▶ **RECORDS TO USE**:

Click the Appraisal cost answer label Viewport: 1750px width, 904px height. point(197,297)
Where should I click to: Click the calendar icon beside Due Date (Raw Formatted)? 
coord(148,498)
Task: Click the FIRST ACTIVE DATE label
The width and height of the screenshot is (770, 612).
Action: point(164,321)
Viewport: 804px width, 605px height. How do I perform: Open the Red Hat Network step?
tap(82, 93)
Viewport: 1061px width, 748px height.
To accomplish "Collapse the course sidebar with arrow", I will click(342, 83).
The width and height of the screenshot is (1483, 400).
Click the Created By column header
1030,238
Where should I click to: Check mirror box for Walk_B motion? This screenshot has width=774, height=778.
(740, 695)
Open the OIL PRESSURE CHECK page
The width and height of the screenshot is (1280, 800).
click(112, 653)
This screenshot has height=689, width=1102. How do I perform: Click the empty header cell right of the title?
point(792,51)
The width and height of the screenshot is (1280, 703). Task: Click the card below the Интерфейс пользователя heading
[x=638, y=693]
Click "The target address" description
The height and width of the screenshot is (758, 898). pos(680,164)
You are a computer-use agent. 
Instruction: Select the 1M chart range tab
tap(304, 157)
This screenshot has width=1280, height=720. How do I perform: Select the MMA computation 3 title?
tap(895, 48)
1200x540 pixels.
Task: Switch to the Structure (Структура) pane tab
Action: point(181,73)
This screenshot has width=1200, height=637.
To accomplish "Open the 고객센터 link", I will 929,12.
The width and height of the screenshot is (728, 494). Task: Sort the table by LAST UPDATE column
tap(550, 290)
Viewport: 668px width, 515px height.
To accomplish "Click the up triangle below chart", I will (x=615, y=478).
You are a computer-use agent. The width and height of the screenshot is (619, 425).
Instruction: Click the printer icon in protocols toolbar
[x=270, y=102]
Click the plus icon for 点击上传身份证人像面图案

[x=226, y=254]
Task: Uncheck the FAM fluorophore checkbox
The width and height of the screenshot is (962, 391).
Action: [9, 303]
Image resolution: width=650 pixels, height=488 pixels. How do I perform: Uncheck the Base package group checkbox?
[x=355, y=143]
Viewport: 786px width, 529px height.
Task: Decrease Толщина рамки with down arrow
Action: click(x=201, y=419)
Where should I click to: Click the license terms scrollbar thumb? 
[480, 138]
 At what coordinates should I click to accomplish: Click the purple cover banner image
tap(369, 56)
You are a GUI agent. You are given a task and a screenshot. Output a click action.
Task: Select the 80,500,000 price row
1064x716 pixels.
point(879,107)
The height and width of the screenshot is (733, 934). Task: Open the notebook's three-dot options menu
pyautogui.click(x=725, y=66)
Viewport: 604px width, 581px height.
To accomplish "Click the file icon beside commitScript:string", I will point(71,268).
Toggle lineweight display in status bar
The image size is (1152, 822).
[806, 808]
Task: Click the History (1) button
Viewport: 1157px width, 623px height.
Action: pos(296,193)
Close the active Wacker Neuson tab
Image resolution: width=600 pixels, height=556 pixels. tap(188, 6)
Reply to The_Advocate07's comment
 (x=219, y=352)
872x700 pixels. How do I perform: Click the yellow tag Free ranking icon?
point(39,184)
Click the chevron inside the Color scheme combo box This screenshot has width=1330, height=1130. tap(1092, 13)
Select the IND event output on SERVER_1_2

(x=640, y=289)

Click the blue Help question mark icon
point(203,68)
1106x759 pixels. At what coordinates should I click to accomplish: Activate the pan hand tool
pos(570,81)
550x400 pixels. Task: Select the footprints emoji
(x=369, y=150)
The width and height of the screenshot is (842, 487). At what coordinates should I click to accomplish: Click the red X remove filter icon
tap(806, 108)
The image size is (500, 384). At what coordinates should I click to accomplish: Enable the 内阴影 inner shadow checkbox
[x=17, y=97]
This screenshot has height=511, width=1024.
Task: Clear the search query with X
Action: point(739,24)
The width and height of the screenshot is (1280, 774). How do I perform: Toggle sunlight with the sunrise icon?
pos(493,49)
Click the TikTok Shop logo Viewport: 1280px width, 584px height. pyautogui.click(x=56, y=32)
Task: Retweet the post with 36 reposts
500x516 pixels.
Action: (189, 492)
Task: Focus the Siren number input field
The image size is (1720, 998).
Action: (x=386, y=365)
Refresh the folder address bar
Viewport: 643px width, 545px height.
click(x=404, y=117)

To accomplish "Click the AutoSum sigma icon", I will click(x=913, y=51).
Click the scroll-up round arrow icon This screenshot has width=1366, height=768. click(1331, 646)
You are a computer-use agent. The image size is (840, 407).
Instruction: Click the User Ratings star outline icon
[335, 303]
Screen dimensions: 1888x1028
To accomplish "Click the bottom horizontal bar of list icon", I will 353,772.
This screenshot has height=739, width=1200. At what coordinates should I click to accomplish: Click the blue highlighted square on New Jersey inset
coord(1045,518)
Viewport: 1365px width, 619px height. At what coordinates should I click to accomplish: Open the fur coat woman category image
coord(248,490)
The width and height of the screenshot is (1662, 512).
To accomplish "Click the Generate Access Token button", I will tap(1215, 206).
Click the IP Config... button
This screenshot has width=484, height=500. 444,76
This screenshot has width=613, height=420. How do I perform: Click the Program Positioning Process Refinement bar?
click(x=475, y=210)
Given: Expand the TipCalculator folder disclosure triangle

▶ **TASK TO CARRY OUT**:
The data above is to be returned exactly, with nothing altered.

▶ **TASK RESPONSE**:
Click the Appraisal cost answer label Viewport: 1750px width, 904px height. point(197,297)
Where should I click to: Click the calendar icon beside Due Date (Raw Formatted)? 
coord(148,498)
Task: Click the FIRST ACTIVE DATE label
The width and height of the screenshot is (770, 612).
Action: point(164,321)
Viewport: 804px width, 605px height. How do I perform: Open the Red Hat Network step?
tap(82, 93)
Viewport: 1061px width, 748px height.
To accomplish "Collapse the course sidebar with arrow", I will click(342, 83).
The width and height of the screenshot is (1483, 400).
Click the Created By column header
1030,238
Where should I click to: Check mirror box for Walk_B motion? This screenshot has width=774, height=778.
(740, 695)
Open the OIL PRESSURE CHECK page
The width and height of the screenshot is (1280, 800).
click(112, 653)
This screenshot has height=689, width=1102. How do I perform: Click the empty header cell right of the title?
point(792,51)
The width and height of the screenshot is (1280, 703). Task: Click the card below the Интерфейс пользователя heading
[x=638, y=693]
Click "The target address" description
The height and width of the screenshot is (758, 898). pos(680,164)
You are a computer-use agent. 
Instruction: Select the 1M chart range tab
tap(304, 157)
This screenshot has width=1280, height=720. How do I perform: Select the MMA computation 3 title?
tap(895, 48)
1200x540 pixels.
Task: Switch to the Structure (Структура) pane tab
Action: point(181,73)
This screenshot has width=1200, height=637.
To accomplish "Open the 고객센터 link", I will 929,12.
The width and height of the screenshot is (728, 494). Task: Sort the table by LAST UPDATE column
tap(550, 290)
Viewport: 668px width, 515px height.
To accomplish "Click the up triangle below chart", I will (x=615, y=478).
You are a computer-use agent. The width and height of the screenshot is (619, 425).
Instruction: Click the printer icon in protocols toolbar
[x=270, y=102]
Click the plus icon for 点击上传身份证人像面图案

[x=226, y=254]
Task: Uncheck the FAM fluorophore checkbox
The width and height of the screenshot is (962, 391).
Action: [9, 303]
Image resolution: width=650 pixels, height=488 pixels. How do I perform: Uncheck the Base package group checkbox?
[x=355, y=143]
Viewport: 786px width, 529px height.
Task: Decrease Толщина рамки with down arrow
Action: click(x=201, y=419)
Where should I click to: Click the license terms scrollbar thumb? 
[480, 138]
 At what coordinates should I click to accomplish: Click the purple cover banner image
tap(369, 56)
You are a GUI agent. You are given a task and a screenshot. Output a click action.
Task: Select the 80,500,000 price row
1064x716 pixels.
point(879,107)
The height and width of the screenshot is (733, 934). Task: Open the notebook's three-dot options menu
pyautogui.click(x=725, y=66)
Viewport: 604px width, 581px height.
To accomplish "Click the file icon beside commitScript:string", I will point(71,268).
Toggle lineweight display in status bar
The image size is (1152, 822).
[806, 808]
Task: Click the History (1) button
Viewport: 1157px width, 623px height.
Action: pos(296,193)
Close the active Wacker Neuson tab
Image resolution: width=600 pixels, height=556 pixels. tap(188, 6)
Reply to The_Advocate07's comment
 (x=219, y=352)
872x700 pixels. How do I perform: Click the yellow tag Free ranking icon?
point(39,184)
Click the chevron inside the Color scheme combo box This screenshot has width=1330, height=1130. tap(1092, 13)
Select the IND event output on SERVER_1_2

(x=640, y=289)

Click the blue Help question mark icon
point(203,68)
1106x759 pixels. At what coordinates should I click to accomplish: Activate the pan hand tool
pos(570,81)
550x400 pixels. Task: Select the footprints emoji
(x=369, y=150)
The width and height of the screenshot is (842, 487). At what coordinates should I click to accomplish: Click the red X remove filter icon
tap(806, 108)
The image size is (500, 384). At what coordinates should I click to accomplish: Enable the 内阴影 inner shadow checkbox
[x=17, y=97]
This screenshot has height=511, width=1024.
Task: Clear the search query with X
Action: point(739,24)
The width and height of the screenshot is (1280, 774). How do I perform: Toggle sunlight with the sunrise icon?
pos(493,49)
Click the TikTok Shop logo Viewport: 1280px width, 584px height. pyautogui.click(x=56, y=32)
Task: Retweet the post with 36 reposts
500x516 pixels.
Action: (189, 492)
Task: Focus the Siren number input field
The image size is (1720, 998).
Action: (x=386, y=365)
Refresh the folder address bar
Viewport: 643px width, 545px height.
click(x=404, y=117)

To accomplish "Click the AutoSum sigma icon", I will click(x=913, y=51).
Click the scroll-up round arrow icon This screenshot has width=1366, height=768. click(1331, 646)
You are a computer-use agent. The image size is (840, 407).
Instruction: Click the User Ratings star outline icon
[335, 303]
Screen dimensions: 1888x1028
To accomplish "Click the bottom horizontal bar of list icon", I will 353,772.
This screenshot has height=739, width=1200. At what coordinates should I click to accomplish: Click the blue highlighted square on New Jersey inset
coord(1045,518)
Viewport: 1365px width, 619px height. At what coordinates should I click to accomplish: Open the fur coat woman category image
coord(248,490)
The width and height of the screenshot is (1662, 512).
To accomplish "Click the Generate Access Token button", I will tap(1215, 206).
Click the IP Config... button
This screenshot has width=484, height=500. 444,76
This screenshot has width=613, height=420. How do I perform: Click the Program Positioning Process Refinement bar?
click(x=475, y=210)
Given: Expand the TipCalculator folder disclosure triangle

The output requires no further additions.